### DIRECTIONS
Output the full listing verbatim.

### SUPPLIED RECORDS
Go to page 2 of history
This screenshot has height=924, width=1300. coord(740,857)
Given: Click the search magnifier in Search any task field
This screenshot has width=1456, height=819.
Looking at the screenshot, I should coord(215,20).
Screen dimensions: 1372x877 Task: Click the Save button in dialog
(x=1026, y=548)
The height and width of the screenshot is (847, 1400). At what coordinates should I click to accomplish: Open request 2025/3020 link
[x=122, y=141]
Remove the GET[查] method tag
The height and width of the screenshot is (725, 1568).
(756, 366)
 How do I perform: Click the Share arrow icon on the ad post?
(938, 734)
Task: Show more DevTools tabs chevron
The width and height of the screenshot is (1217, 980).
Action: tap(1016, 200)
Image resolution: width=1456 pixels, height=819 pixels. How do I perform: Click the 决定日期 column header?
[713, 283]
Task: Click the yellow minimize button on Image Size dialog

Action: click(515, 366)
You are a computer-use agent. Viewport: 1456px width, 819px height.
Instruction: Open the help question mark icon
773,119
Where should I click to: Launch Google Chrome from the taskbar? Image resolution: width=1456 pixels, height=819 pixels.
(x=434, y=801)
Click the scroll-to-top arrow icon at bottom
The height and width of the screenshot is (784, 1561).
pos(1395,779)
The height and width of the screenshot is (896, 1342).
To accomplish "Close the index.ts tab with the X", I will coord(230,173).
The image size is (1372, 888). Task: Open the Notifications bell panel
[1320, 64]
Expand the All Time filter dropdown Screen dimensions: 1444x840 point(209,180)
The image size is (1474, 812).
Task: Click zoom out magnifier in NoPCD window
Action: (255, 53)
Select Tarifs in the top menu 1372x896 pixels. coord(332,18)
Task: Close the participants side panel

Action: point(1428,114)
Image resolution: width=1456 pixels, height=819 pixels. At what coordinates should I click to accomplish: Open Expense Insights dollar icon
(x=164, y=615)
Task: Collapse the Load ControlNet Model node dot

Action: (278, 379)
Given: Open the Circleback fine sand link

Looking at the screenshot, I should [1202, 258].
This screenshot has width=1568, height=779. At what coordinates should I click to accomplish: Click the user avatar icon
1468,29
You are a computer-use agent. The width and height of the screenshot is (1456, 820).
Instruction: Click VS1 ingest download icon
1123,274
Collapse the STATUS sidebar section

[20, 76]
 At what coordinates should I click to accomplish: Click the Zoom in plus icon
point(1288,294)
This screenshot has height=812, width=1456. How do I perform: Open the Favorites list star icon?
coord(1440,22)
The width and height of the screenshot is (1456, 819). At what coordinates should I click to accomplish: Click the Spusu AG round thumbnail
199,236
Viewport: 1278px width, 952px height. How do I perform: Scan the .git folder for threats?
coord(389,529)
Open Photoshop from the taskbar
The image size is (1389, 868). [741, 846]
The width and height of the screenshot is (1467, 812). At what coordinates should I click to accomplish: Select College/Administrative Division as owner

### TASK SOLUTION
Go to page 2 of history
This screenshot has height=924, width=1300. coord(740,857)
Given: Click the search magnifier in Search any task field
This screenshot has width=1456, height=819.
Looking at the screenshot, I should coord(215,20).
Screen dimensions: 1372x877 Task: Click the Save button in dialog
(x=1026, y=548)
The height and width of the screenshot is (847, 1400). At what coordinates should I click to accomplish: Open request 2025/3020 link
[x=122, y=141]
Remove the GET[查] method tag
The height and width of the screenshot is (725, 1568).
(756, 366)
 How do I perform: Click the Share arrow icon on the ad post?
(938, 734)
Task: Show more DevTools tabs chevron
The width and height of the screenshot is (1217, 980).
Action: tap(1016, 200)
Image resolution: width=1456 pixels, height=819 pixels. How do I perform: Click the 决定日期 column header?
[713, 283]
Task: Click the yellow minimize button on Image Size dialog

Action: click(515, 366)
You are a computer-use agent. Viewport: 1456px width, 819px height.
Instruction: Open the help question mark icon
773,119
Where should I click to: Launch Google Chrome from the taskbar? Image resolution: width=1456 pixels, height=819 pixels.
(x=434, y=801)
Click the scroll-to-top arrow icon at bottom
The height and width of the screenshot is (784, 1561).
pos(1395,779)
The height and width of the screenshot is (896, 1342).
To accomplish "Close the index.ts tab with the X", I will coord(230,173).
The image size is (1372, 888). Task: Open the Notifications bell panel
[1320, 64]
Expand the All Time filter dropdown Screen dimensions: 1444x840 point(209,180)
The image size is (1474, 812).
Task: Click zoom out magnifier in NoPCD window
Action: (255, 53)
Select Tarifs in the top menu 1372x896 pixels. coord(332,18)
Task: Close the participants side panel

Action: point(1428,114)
Image resolution: width=1456 pixels, height=819 pixels. At what coordinates should I click to accomplish: Open Expense Insights dollar icon
(x=164, y=615)
Task: Collapse the Load ControlNet Model node dot

Action: (278, 379)
Given: Open the Circleback fine sand link

Looking at the screenshot, I should [1202, 258].
This screenshot has width=1568, height=779. At what coordinates should I click to accomplish: Click the user avatar icon
1468,29
You are a computer-use agent. The width and height of the screenshot is (1456, 820).
Instruction: Click VS1 ingest download icon
1123,274
Collapse the STATUS sidebar section

[20, 76]
 At what coordinates should I click to accomplish: Click the Zoom in plus icon
point(1288,294)
This screenshot has height=812, width=1456. How do I perform: Open the Favorites list star icon?
coord(1440,22)
The width and height of the screenshot is (1456, 819). At what coordinates should I click to accomplish: Click the Spusu AG round thumbnail
199,236
Viewport: 1278px width, 952px height. How do I perform: Scan the .git folder for threats?
coord(389,529)
Open Photoshop from the taskbar
The image size is (1389, 868). [741, 846]
The width and height of the screenshot is (1467, 812). At what coordinates should I click to accomplish: Select College/Administrative Division as owner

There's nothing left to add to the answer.